Rows of pointing data:
--------

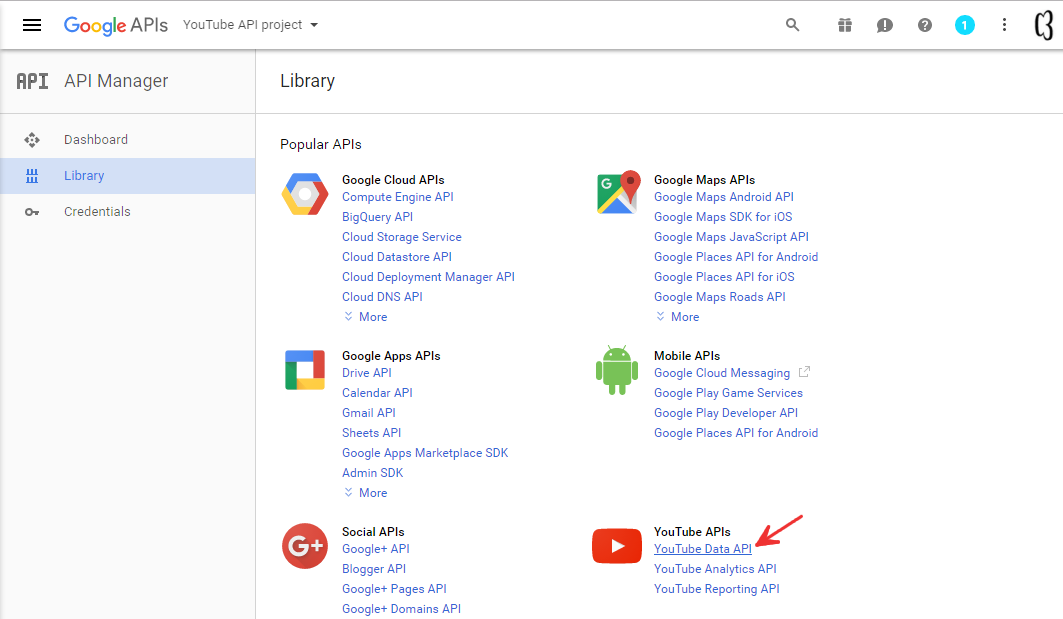Open the YouTube Data API link

point(703,548)
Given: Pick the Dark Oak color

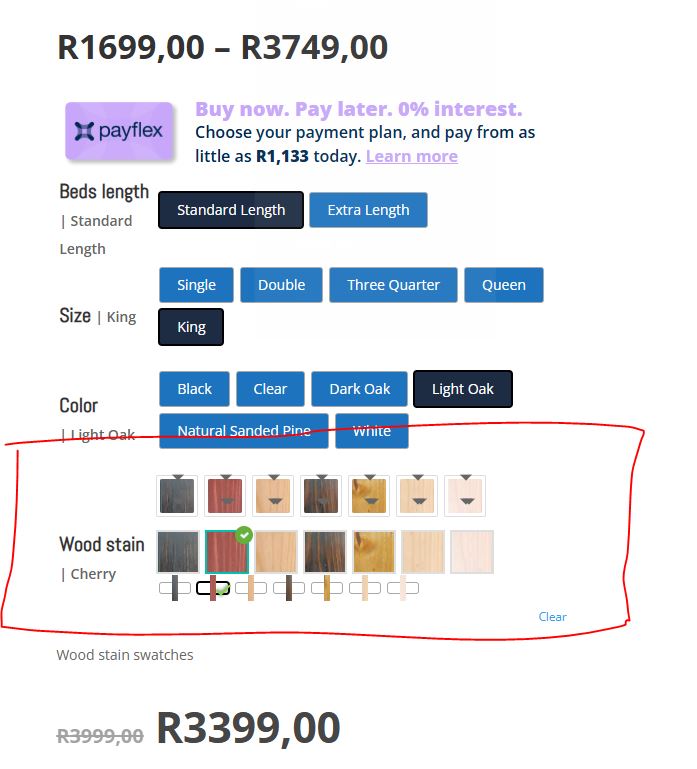Looking at the screenshot, I should 360,389.
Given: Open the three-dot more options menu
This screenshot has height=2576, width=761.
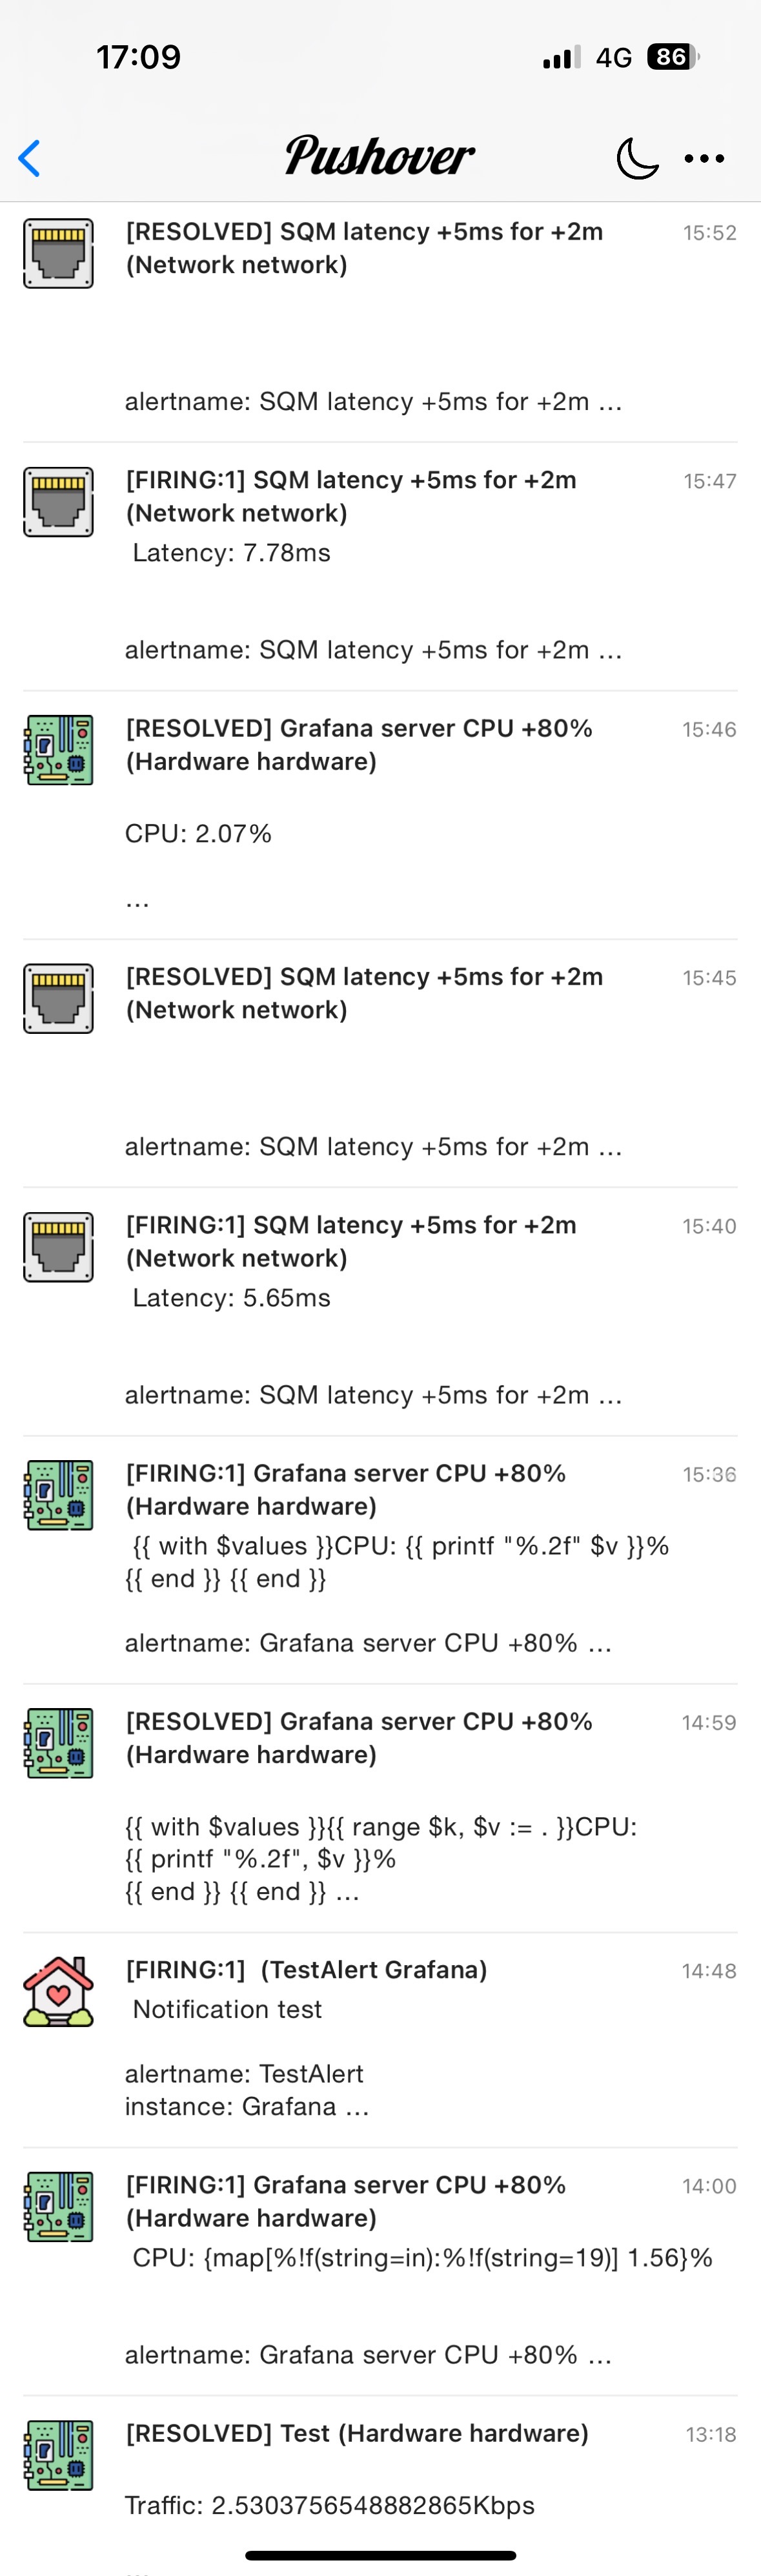Looking at the screenshot, I should (x=704, y=158).
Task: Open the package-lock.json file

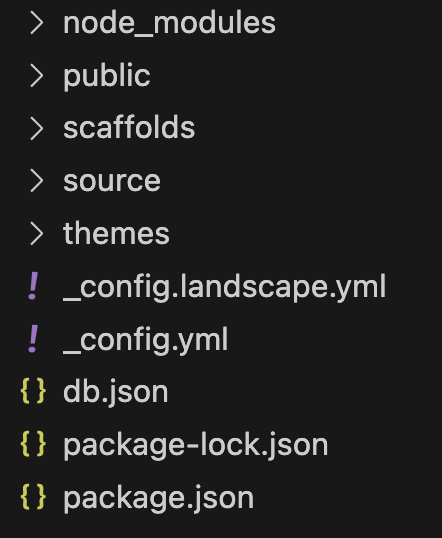Action: 196,445
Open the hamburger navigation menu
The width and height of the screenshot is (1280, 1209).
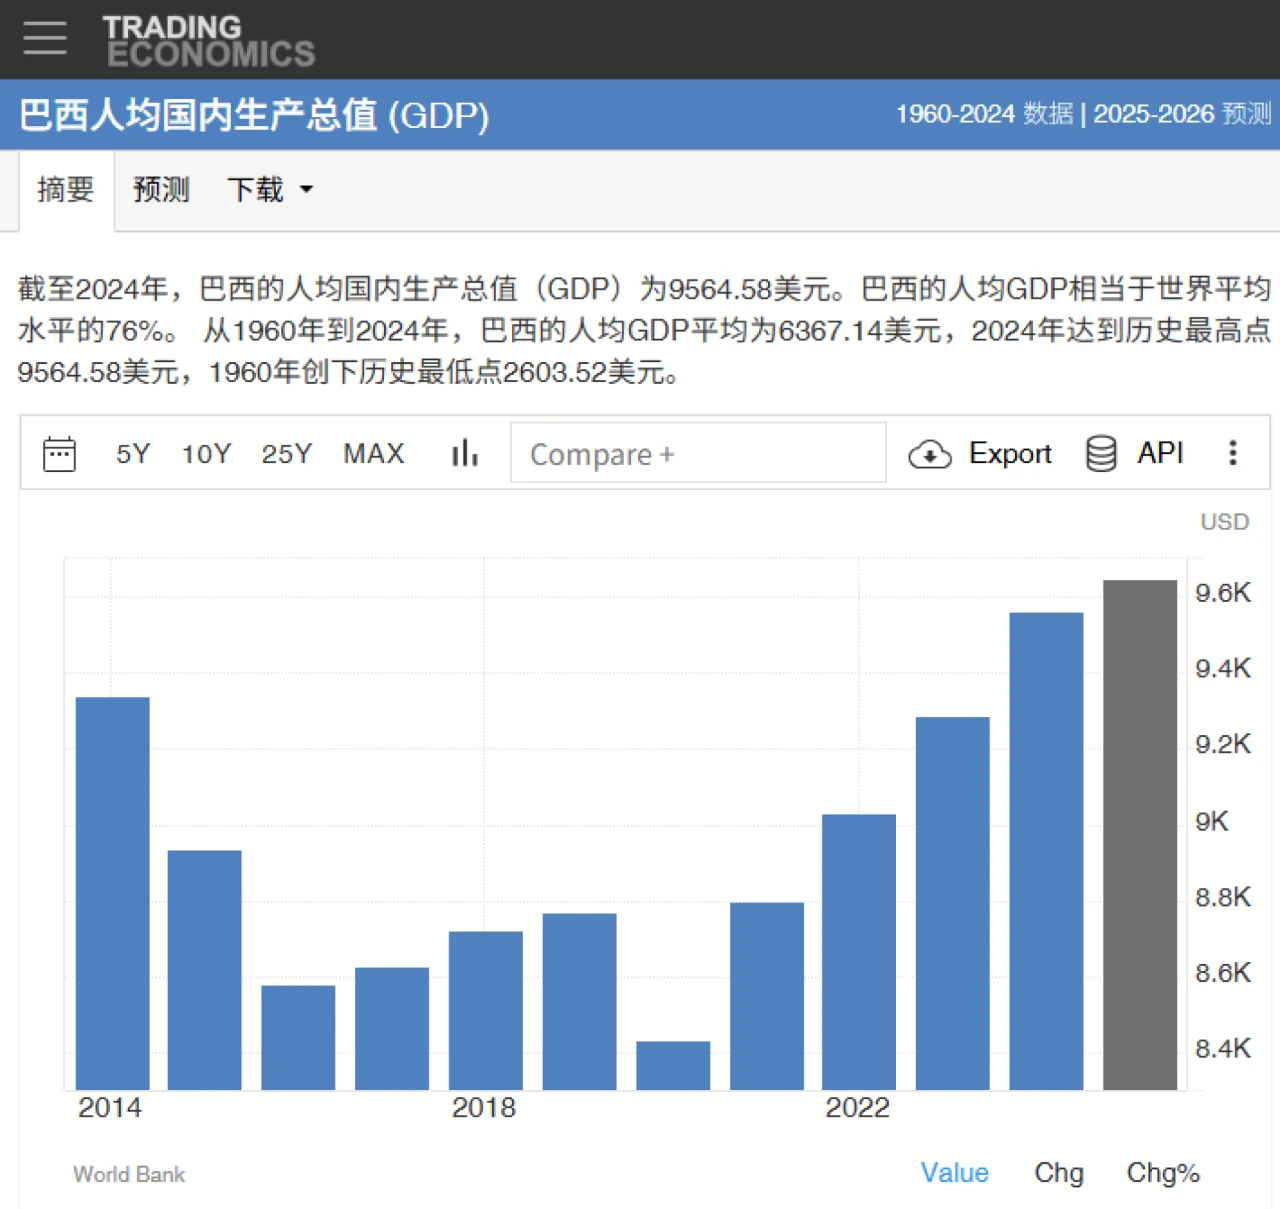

--------

■ Instructions for the task: Reproduce all of the entries above word for word, leaving out the pictures.

■ Correct response:
Open the YouTube Data API link

point(703,548)
Given: Pick the Dark Oak color

Looking at the screenshot, I should 360,389.
Given: Open the three-dot more options menu
This screenshot has height=2576, width=761.
Looking at the screenshot, I should (x=704, y=158).
Task: Open the package-lock.json file

Action: 196,445
Open the hamburger navigation menu
The width and height of the screenshot is (1280, 1209).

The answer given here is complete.